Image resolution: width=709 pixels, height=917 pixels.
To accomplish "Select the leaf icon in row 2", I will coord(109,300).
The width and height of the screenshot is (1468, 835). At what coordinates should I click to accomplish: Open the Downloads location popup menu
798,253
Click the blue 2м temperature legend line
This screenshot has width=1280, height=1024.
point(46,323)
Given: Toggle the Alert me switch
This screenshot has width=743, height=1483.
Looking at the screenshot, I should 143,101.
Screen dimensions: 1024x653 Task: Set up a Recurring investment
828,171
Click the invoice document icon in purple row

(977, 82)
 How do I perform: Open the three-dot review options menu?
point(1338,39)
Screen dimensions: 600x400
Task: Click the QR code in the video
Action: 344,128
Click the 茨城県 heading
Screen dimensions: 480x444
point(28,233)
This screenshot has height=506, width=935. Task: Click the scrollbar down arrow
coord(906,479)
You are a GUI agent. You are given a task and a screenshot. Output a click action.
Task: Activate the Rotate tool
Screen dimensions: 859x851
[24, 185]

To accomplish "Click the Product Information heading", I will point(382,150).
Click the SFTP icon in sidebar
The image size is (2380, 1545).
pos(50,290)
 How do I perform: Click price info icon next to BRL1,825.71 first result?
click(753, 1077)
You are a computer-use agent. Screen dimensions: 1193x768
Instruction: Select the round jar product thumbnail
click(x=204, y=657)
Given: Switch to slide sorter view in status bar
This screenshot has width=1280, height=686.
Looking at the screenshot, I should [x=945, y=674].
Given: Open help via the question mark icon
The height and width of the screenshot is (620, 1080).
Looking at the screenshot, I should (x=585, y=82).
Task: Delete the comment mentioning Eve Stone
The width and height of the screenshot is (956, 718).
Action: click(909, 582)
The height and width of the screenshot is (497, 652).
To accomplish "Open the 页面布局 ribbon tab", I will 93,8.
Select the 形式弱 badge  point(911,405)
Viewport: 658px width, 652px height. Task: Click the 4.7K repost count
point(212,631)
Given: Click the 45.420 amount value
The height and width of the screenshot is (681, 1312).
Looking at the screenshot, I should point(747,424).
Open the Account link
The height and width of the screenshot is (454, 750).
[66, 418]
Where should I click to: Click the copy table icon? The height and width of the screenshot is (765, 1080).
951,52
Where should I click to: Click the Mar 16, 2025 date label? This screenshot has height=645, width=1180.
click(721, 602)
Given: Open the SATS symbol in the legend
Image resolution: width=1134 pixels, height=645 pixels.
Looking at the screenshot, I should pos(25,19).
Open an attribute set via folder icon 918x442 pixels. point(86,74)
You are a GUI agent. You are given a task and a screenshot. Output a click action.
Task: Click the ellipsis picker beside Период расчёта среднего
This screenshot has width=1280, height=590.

# TASK STATEMENT:
Tally the lines in the records above that hold the word "heading", and give only that number.

# REPLY TO THE EXERCISE:
2